FIG. 7 is a process flow diagram for a method 700 for the fabrication of sampling device 100 OF FIG. 1 and the use of sampling device 100 in the rapid colorimetric detection of proteins in mold, allergens or other protein-containing substances. In one embodiment, method 700 utilizes the reagents disclosed by Smith. Referring to FIGS. 1, 2, and 7 together, start operation 702 of method 700 commences the fabrication and use of sampling device 100 for the colorimetric detection of proteins.
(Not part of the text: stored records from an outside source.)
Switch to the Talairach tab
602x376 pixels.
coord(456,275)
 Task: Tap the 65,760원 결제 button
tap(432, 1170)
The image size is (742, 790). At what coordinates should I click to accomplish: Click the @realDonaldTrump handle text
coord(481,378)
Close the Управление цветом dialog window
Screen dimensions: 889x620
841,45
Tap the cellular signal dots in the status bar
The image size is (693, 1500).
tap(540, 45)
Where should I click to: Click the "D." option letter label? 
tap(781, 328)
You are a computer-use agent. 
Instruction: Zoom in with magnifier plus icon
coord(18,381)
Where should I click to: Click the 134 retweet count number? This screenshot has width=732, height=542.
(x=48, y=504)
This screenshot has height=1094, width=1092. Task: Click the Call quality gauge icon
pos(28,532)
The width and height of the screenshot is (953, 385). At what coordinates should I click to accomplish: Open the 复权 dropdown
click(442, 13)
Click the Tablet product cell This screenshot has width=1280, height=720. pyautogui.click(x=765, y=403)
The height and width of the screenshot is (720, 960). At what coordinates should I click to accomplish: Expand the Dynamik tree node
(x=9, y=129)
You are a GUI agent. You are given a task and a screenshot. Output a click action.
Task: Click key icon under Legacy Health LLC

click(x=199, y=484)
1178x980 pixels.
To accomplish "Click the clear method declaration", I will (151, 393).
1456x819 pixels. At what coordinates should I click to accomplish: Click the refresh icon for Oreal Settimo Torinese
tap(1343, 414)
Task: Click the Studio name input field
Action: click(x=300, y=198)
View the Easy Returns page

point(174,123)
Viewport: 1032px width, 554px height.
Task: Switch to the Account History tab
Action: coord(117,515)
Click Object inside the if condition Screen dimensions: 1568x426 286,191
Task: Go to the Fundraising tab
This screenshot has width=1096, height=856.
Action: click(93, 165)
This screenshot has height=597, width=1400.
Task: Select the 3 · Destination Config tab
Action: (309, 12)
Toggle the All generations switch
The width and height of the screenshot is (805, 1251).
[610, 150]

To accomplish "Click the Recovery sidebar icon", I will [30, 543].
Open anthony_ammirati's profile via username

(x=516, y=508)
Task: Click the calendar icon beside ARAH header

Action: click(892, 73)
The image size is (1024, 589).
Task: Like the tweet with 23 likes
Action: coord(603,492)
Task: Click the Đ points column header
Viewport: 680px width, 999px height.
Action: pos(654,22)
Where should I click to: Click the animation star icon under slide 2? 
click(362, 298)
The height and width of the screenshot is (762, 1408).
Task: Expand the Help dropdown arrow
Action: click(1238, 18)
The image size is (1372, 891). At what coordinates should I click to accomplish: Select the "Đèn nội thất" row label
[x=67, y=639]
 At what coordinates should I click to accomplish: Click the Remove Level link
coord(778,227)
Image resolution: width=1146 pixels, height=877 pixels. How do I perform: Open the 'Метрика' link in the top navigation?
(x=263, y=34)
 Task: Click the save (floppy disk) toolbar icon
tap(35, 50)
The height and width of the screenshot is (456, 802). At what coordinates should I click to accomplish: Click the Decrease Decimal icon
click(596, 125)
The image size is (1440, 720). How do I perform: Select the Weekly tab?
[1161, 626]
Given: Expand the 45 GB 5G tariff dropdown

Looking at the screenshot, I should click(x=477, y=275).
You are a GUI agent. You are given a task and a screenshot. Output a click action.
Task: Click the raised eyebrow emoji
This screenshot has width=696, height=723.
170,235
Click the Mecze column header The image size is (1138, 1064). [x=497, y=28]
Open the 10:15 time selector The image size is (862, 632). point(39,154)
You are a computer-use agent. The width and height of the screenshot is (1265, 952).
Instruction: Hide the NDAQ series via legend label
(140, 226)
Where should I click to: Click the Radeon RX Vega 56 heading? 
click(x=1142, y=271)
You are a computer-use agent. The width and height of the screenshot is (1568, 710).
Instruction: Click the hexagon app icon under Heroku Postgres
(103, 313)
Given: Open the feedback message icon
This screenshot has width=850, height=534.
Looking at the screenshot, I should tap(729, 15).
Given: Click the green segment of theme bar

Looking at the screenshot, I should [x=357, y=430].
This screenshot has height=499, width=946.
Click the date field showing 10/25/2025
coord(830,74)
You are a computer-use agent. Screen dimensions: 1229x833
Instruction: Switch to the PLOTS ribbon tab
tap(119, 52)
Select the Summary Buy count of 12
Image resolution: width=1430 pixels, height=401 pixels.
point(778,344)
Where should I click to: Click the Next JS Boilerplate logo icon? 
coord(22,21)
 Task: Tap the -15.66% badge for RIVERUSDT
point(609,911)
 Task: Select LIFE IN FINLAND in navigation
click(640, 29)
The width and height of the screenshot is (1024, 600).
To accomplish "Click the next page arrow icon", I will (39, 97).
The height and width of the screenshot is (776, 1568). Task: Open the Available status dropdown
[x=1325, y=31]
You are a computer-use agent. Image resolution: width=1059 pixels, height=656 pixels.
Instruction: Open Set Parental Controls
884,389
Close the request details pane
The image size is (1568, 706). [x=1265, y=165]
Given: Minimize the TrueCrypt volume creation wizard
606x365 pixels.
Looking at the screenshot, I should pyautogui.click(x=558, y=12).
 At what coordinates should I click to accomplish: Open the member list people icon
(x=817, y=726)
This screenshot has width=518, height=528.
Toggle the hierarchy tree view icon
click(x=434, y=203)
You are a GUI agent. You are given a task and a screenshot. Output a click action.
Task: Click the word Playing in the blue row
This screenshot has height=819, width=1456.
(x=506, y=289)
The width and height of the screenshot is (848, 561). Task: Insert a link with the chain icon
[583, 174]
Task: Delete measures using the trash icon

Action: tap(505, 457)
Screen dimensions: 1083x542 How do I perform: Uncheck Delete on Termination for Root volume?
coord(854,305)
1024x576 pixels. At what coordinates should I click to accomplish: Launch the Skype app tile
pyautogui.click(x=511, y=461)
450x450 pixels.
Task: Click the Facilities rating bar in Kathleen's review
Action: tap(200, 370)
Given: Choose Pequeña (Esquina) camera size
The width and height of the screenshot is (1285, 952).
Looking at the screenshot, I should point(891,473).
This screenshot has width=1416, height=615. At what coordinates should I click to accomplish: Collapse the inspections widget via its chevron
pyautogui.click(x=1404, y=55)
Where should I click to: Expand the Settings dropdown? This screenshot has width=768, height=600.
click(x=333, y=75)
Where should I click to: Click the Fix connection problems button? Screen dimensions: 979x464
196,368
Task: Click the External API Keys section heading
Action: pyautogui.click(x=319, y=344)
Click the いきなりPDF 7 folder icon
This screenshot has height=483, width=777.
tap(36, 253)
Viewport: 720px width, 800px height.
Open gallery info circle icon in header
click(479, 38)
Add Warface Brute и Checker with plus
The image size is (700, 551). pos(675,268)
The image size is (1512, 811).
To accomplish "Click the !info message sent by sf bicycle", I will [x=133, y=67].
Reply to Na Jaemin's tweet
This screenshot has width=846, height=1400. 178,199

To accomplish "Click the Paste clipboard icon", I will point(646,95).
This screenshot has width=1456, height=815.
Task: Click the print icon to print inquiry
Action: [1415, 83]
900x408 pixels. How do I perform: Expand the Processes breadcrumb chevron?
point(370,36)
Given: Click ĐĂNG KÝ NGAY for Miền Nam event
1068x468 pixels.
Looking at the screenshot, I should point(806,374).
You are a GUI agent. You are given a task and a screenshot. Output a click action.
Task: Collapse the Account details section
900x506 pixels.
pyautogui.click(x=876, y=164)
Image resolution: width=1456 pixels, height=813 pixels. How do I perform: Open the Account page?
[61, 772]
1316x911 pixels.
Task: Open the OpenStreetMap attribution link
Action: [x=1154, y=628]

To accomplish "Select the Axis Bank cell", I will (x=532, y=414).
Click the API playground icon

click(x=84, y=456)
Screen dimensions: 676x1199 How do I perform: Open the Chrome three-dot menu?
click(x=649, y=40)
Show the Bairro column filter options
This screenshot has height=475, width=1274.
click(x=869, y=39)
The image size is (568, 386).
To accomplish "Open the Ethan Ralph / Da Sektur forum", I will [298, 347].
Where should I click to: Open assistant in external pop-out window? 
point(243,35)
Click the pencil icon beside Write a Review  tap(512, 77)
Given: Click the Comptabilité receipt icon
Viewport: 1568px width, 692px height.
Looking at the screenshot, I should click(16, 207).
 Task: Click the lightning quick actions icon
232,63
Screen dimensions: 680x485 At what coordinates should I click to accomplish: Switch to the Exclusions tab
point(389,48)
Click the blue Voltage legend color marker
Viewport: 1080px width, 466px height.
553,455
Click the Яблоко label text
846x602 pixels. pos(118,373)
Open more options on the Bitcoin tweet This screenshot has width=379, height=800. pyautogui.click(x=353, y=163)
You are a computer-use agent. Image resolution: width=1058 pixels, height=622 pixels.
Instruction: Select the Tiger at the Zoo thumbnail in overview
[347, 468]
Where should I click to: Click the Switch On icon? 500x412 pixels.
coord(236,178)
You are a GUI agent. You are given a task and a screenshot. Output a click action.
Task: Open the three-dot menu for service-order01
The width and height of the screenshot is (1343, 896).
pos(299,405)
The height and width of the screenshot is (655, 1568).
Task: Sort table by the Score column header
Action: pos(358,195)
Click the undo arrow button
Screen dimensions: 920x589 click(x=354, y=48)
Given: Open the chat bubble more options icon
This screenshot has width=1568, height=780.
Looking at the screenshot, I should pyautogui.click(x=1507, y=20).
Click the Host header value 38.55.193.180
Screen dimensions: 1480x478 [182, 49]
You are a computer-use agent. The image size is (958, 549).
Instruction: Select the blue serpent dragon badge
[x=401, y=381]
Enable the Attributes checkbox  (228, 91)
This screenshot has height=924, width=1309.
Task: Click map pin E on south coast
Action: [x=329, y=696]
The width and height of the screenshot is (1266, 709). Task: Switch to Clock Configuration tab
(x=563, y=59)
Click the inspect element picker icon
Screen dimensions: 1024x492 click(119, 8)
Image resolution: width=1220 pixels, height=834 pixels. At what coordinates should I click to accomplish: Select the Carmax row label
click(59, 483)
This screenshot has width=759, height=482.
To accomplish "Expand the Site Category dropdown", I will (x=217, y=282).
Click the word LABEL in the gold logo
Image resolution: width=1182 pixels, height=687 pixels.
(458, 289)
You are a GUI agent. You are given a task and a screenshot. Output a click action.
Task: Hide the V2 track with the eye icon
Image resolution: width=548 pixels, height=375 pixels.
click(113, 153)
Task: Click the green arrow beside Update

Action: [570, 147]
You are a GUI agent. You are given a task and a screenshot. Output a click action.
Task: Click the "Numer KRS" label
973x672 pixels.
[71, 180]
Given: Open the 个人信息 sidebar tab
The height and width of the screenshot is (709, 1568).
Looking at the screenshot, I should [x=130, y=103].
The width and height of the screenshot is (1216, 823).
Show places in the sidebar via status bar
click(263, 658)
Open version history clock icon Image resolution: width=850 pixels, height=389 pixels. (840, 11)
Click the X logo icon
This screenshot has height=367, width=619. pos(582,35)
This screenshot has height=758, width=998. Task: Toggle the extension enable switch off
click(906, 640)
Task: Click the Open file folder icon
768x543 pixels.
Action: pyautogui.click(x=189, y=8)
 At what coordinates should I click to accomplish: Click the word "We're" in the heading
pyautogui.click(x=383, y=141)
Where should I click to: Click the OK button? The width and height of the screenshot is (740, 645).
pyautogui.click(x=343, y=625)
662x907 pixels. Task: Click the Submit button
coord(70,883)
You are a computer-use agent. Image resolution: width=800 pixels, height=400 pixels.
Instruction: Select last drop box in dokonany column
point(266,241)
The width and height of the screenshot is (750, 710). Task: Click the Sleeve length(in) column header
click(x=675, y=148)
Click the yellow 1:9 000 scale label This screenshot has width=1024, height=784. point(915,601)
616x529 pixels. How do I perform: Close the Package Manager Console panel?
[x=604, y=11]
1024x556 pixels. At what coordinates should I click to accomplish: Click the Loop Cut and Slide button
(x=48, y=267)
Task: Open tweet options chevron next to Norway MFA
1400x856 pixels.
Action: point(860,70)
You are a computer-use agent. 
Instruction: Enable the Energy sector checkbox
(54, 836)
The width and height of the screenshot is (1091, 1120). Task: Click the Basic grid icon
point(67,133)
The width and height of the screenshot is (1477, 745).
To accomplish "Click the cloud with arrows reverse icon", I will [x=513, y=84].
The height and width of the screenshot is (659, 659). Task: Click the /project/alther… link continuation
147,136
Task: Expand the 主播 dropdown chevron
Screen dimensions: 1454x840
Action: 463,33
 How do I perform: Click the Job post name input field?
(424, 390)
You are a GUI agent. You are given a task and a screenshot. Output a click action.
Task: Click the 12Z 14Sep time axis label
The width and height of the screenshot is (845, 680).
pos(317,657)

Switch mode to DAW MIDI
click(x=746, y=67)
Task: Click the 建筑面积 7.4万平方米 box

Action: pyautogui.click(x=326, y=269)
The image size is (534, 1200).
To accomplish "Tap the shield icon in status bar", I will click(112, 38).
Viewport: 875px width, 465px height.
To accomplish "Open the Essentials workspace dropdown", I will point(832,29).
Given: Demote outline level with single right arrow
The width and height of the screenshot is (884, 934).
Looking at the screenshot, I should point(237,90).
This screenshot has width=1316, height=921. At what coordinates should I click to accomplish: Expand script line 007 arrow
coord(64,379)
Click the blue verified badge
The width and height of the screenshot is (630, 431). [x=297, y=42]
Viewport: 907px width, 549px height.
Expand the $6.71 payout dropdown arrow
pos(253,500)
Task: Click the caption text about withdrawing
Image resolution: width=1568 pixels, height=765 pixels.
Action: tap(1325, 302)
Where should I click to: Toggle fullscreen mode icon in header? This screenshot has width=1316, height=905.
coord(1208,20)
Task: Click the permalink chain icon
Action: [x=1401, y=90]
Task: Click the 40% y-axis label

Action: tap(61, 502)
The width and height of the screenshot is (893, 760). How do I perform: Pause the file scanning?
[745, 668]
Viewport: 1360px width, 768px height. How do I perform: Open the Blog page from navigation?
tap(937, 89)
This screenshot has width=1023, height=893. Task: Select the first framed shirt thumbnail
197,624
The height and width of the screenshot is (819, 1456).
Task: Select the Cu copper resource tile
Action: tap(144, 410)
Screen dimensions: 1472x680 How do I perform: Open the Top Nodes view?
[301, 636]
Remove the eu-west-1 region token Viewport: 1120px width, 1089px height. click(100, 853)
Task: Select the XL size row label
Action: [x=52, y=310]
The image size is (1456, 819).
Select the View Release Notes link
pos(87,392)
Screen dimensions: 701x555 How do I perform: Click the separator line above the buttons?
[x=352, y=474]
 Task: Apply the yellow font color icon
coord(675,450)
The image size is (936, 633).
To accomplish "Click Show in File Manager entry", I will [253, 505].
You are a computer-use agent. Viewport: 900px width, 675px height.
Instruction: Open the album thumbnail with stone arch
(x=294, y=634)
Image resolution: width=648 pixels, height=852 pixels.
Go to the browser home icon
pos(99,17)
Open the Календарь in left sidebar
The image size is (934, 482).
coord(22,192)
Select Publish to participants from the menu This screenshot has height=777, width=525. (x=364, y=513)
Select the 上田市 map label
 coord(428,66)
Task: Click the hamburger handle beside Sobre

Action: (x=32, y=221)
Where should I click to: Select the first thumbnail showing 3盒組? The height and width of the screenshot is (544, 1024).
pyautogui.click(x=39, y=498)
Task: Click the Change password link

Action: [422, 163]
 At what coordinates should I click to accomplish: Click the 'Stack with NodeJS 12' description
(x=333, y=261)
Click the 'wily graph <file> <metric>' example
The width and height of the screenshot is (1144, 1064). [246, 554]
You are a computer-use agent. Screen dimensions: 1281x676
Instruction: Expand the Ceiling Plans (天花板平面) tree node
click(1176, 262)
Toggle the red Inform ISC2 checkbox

Start operation 702 transfers to select appropriate materials operation 704. When it is stated herein that a first operation transfers to a second operation, those of skill in the art understand that the first operation is completed and the second operation is started. In operation 704, the materials of first reagent holder 102, first reagent reservoir 104, first reagent protector 106, second reagent holder 108, second reagent reservoir 110, and second reagent protector 112 are all selected to be compatible with the reagent system disclosed by Smith. For example, first reagent holder 102 and second reagent holder 108 may comprise polyethylene, and first reagent reservoir 104 and second reagent reservoir 110 may comprise terephthalate or polypropylene substrates of absorbent, non-woven materials. When other reagent systems are utilized, the present colorimetric detection method may require other materials of construction for sampling device 100 that are compatible with the reagents of that method. After appropriate materials are selected, operation 704 of method 700 transfers to load and place reagent reservoirs operation 706.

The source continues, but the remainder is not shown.